Statistics, Market Share, Logic, and Why There Probably Can't Be Only One

by Ostatic Staff - May. 22, 2009

My apologies to "The Highlander" franchise (except for "The Quickening," which I'll never mention again -- ever) for not accepting the "there can be only one" approach for every aspect of my life. And to bMighty's Matthew McKenzie, I owe a giant round of applause and thanks for stating quite eloquently something I've been thinking about for some time but have been unable to tame into a post.

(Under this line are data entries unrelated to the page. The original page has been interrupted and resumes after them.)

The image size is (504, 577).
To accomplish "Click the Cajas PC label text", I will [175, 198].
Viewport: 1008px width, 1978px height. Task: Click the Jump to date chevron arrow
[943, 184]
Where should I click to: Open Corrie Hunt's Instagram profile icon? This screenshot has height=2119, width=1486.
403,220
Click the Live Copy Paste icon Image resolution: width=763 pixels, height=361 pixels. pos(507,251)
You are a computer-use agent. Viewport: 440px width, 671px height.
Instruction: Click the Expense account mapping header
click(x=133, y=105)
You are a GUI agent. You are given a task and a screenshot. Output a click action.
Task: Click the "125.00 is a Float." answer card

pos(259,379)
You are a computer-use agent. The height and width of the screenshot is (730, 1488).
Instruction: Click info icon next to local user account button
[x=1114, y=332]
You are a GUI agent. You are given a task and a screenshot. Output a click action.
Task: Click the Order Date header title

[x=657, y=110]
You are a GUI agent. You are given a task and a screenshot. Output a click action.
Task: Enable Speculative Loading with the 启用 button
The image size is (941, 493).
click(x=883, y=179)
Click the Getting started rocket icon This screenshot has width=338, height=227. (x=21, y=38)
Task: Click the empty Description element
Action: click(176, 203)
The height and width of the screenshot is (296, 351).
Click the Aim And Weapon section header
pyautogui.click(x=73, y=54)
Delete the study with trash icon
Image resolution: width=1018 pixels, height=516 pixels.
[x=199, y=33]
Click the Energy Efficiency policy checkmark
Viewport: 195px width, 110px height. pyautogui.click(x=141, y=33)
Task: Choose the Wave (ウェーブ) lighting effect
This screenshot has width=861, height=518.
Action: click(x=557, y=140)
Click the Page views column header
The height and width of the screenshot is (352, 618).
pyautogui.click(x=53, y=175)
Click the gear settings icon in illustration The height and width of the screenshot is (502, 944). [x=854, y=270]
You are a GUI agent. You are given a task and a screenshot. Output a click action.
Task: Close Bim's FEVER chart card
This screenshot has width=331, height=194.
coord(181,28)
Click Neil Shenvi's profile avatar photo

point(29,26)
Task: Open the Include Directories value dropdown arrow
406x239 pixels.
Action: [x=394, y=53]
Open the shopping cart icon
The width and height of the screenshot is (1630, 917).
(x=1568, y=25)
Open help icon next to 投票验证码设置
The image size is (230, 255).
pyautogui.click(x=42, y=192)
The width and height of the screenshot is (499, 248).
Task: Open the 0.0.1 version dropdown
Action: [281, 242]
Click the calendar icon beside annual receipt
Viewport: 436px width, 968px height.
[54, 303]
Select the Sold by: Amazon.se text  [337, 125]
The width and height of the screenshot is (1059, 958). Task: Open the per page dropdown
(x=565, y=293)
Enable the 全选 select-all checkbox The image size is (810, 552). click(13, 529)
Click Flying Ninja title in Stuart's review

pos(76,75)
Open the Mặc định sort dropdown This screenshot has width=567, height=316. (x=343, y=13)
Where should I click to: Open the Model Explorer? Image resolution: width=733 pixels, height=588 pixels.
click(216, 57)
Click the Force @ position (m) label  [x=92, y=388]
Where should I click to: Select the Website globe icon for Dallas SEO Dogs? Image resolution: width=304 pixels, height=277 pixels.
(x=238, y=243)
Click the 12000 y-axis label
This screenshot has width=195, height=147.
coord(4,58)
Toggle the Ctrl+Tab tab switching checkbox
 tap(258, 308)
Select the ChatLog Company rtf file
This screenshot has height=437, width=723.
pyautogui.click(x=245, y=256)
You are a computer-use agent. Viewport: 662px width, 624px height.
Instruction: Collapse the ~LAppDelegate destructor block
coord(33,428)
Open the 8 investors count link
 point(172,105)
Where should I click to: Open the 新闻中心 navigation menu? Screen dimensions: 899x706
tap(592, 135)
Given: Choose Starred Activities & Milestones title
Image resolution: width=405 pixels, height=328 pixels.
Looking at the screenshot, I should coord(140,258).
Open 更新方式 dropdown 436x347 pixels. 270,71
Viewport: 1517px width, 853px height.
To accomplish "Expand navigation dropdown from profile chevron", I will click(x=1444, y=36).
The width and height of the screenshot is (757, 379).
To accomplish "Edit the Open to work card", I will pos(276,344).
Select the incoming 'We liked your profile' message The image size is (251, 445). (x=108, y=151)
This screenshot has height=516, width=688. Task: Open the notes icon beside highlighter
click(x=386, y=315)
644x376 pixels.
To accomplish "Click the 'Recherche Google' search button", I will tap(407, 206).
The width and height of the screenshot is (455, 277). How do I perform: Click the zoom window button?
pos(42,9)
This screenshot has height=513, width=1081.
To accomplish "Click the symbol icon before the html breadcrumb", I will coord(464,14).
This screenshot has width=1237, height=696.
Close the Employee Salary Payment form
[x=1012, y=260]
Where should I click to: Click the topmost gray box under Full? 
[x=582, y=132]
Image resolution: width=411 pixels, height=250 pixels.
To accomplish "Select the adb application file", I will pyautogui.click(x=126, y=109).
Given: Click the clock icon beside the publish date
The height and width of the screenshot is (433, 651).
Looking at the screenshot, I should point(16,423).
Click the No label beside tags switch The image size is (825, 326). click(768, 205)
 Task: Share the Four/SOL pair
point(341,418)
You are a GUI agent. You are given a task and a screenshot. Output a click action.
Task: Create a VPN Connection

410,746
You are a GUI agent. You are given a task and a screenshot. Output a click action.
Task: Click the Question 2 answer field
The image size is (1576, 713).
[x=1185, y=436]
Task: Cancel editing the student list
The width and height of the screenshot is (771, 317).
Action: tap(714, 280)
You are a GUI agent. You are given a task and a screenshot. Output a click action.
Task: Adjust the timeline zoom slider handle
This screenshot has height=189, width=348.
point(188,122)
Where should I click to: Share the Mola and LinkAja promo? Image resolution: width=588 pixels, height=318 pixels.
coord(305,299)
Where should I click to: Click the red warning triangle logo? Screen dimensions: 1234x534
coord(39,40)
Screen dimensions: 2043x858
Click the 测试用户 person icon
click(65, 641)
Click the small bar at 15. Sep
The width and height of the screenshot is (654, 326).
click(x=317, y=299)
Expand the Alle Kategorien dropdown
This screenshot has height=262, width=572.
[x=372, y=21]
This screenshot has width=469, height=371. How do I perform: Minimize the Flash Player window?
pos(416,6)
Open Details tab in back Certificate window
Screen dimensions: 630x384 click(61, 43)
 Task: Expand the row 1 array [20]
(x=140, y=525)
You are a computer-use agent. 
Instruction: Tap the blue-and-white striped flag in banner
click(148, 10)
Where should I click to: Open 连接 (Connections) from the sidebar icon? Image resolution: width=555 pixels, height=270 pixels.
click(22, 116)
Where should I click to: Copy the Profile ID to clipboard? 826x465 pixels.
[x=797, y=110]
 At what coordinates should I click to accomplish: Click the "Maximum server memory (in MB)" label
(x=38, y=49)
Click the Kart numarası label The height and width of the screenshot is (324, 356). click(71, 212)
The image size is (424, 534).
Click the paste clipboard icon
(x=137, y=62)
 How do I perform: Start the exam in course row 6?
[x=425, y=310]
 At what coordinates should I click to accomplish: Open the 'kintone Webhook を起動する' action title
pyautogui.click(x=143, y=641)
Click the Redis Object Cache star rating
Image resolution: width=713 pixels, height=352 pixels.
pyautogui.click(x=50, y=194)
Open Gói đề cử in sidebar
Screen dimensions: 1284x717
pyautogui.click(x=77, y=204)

McKenzie discusses the importance -- or relative lack thereof -- of Net Application's revelation last month that Linux surpassed 1% of the operating system market share. While statistics has the unique distinction of being an area of mathematics that doesn't flat-out discourage creativity in calculation, and the gathered data depends as much on where it is collected as how it is interpreted -- I feel he's right in his conclusion it's not a win, or a loss, or even terribly indicative of a trend.

Framed in the "overall marketshare" terminology, the information (or how it was gathered and calculated) isn't necessarily questionable, it's more that it's meaningless. It's nebulous, even when one looks at several months worth of data. I agree with McKenzie that Freeform Dynamics' look at how Linux is used in various business settings answers an actual question -- and the answer can be used to ask further questions, form opinions -- and maybe one day even explain to some degree what 1% of the market share really means.

Perhaps, finally, I can tame my thoughts into this sentence: A single number, or a string of numbers answering the same question over any length of time can not give as clear a picture as multiple, carefully targeted points of data collected at a single point in time.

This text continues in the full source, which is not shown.